▶ Task goal:
Ignoring the images, restate the records below word for word.

▶ Records for this task:

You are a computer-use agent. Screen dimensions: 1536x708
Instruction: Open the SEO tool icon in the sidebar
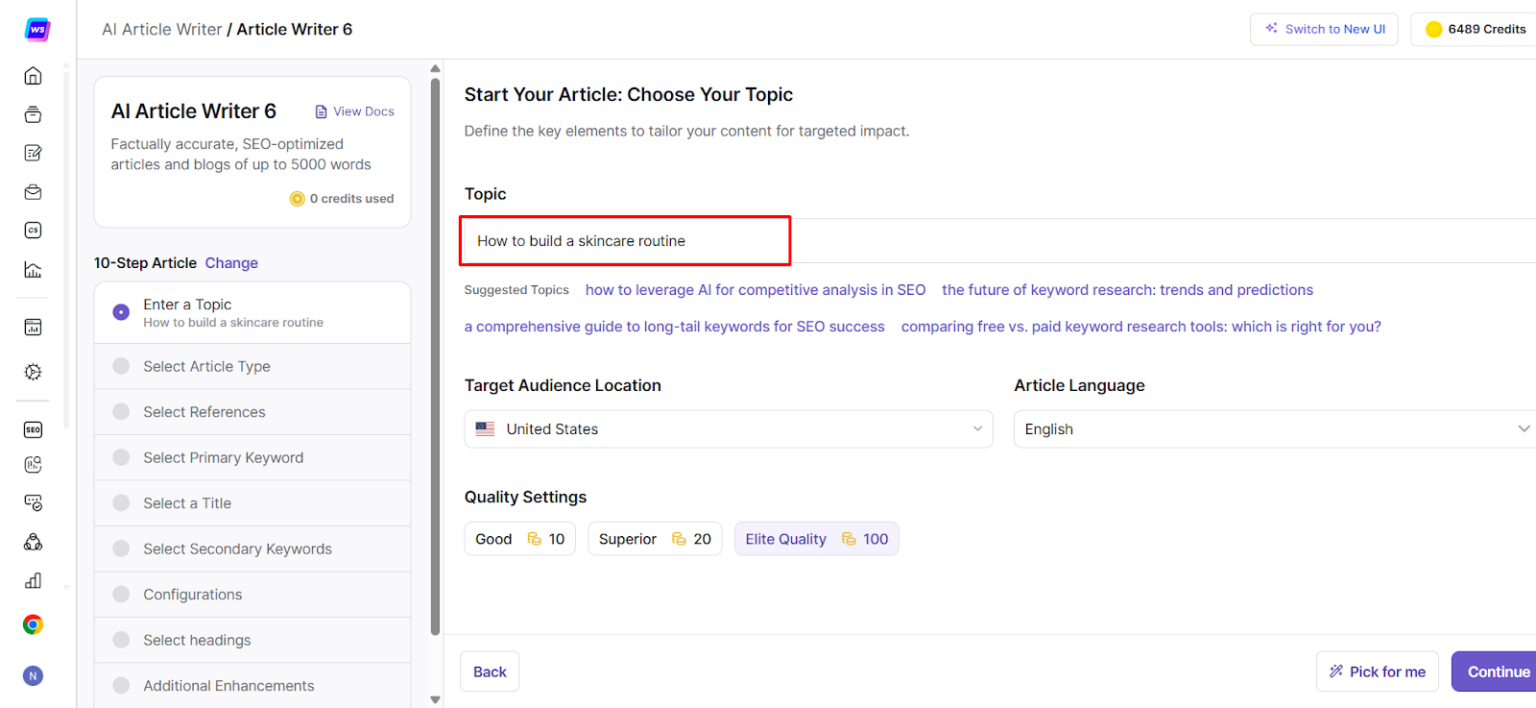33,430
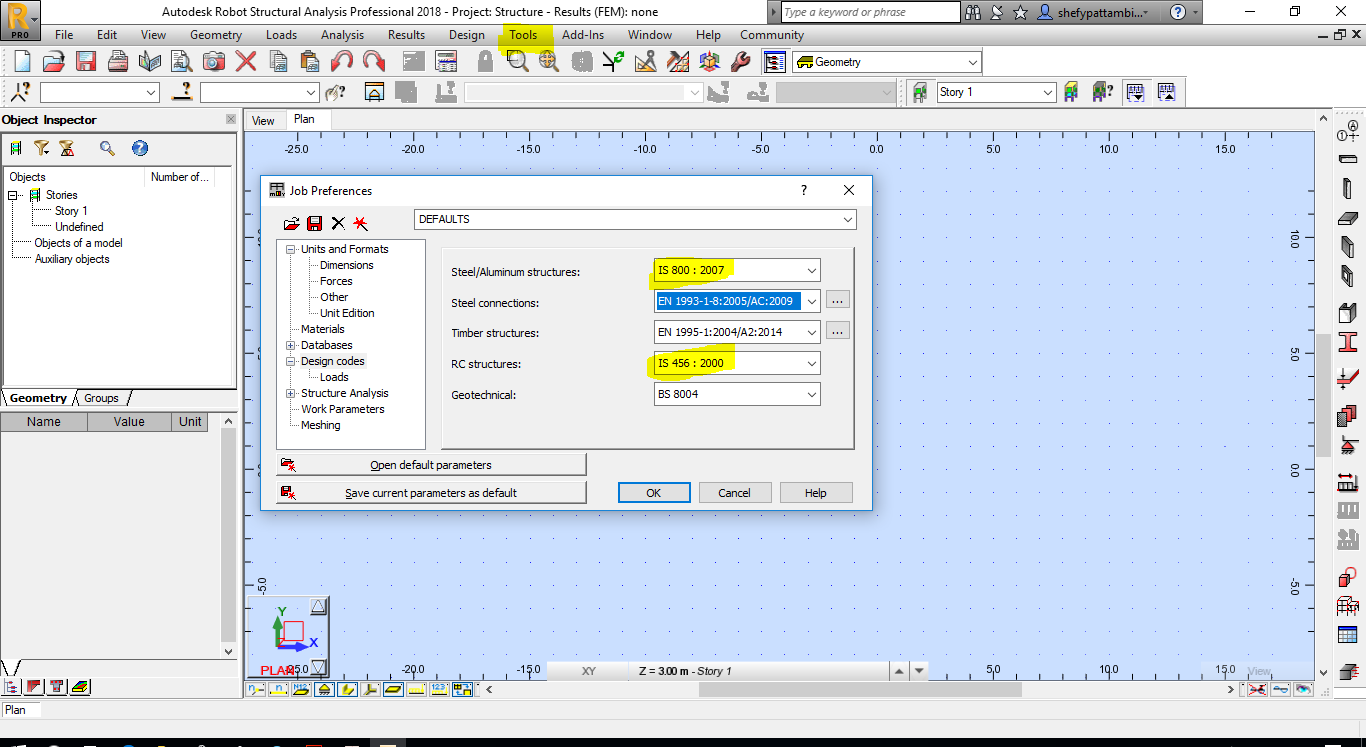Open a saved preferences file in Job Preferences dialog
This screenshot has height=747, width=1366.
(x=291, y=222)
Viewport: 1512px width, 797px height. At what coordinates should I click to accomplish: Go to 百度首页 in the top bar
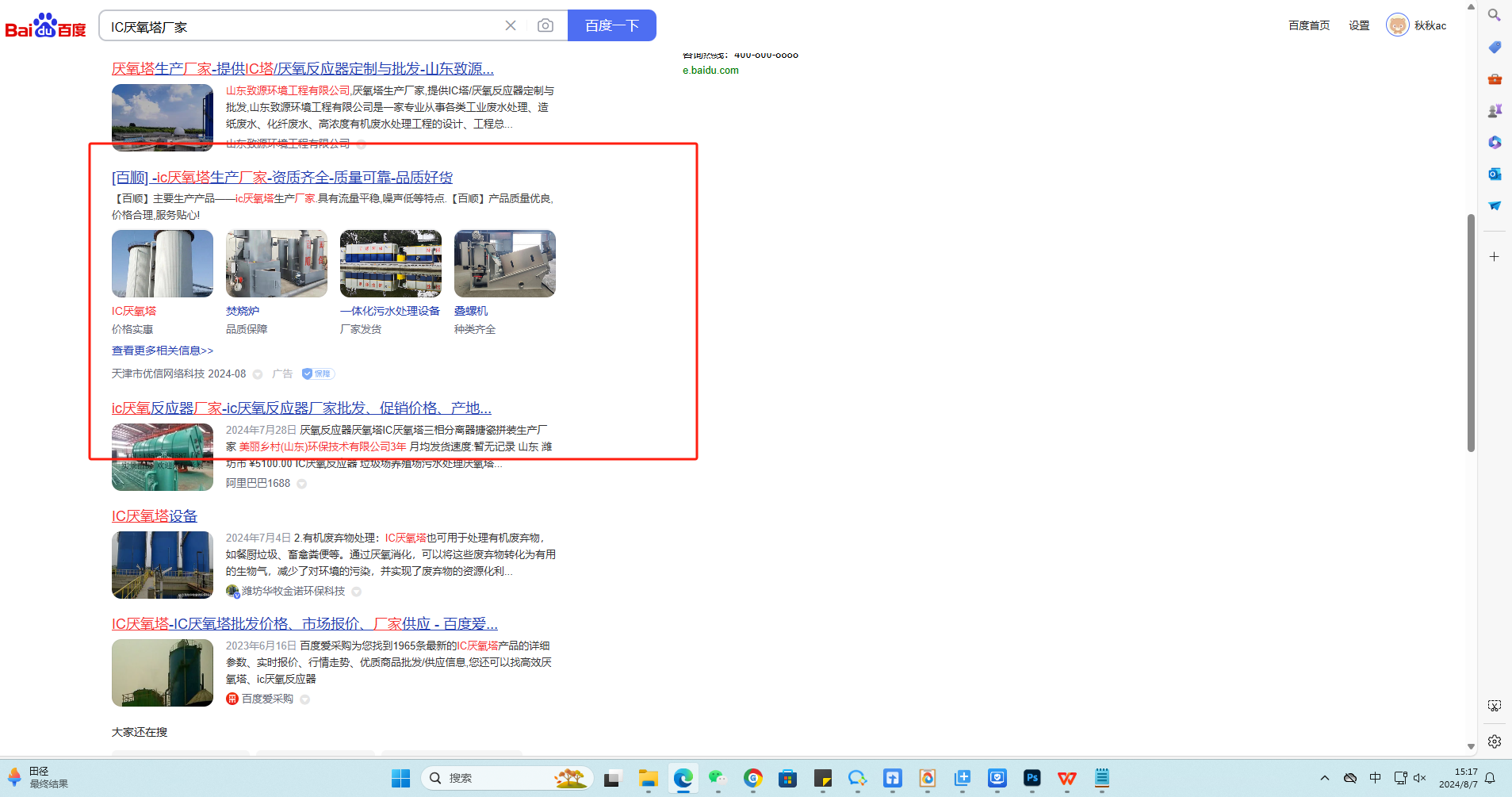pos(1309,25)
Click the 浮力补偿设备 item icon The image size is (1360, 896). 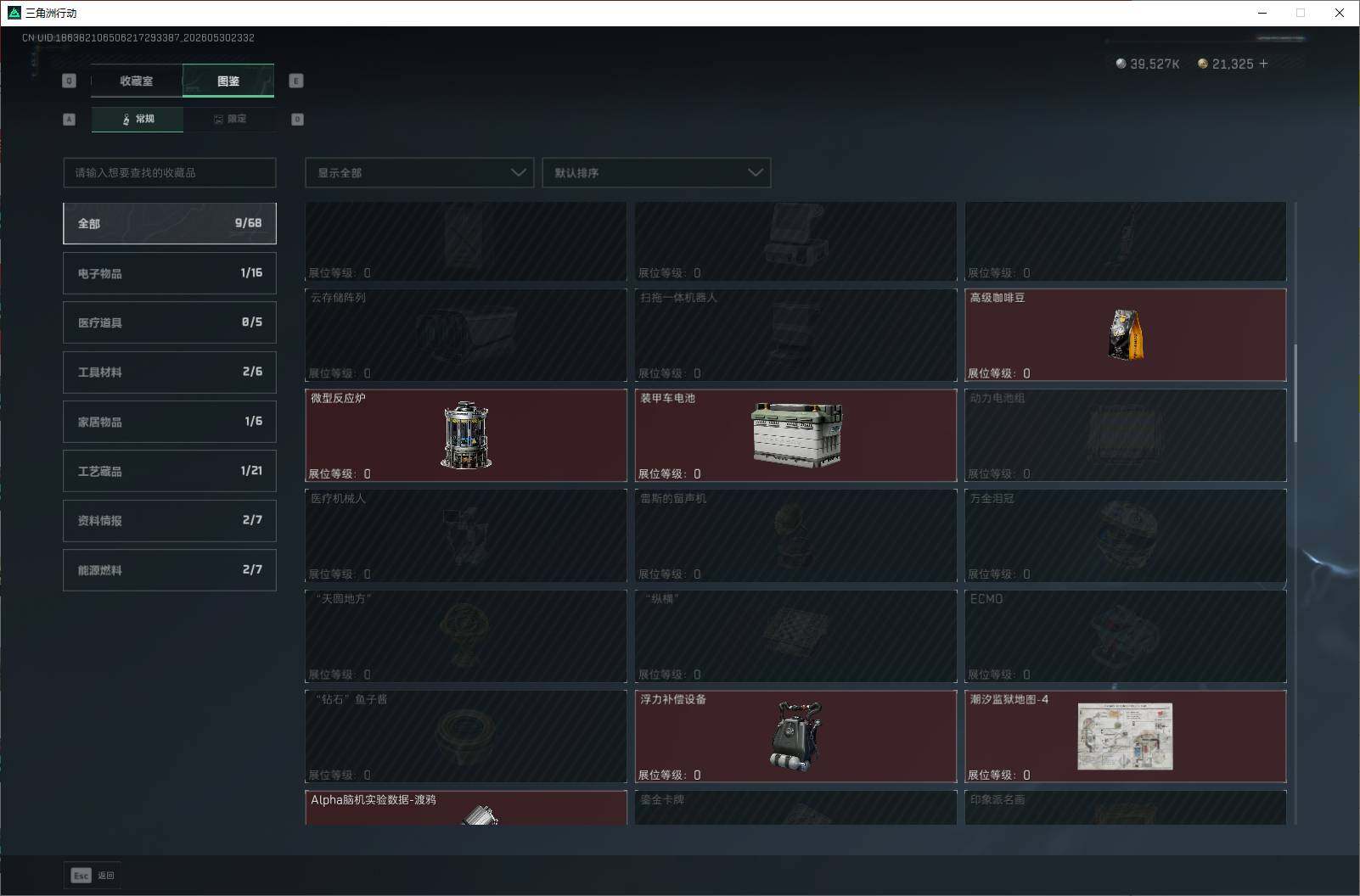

▶ Written answer:
You are a computer-use agent. Screen dimensions: 1536x708
Instruction: Open the SEO tool icon in the sidebar
33,430
Open a saved preferences file in Job Preferences dialog
This screenshot has height=747, width=1366.
(x=291, y=222)
Viewport: 1512px width, 797px height. At what coordinates should I click to accomplish: Go to 百度首页 in the top bar
pos(1309,25)
Click the 浮力补偿设备 item icon The image size is (1360, 896). 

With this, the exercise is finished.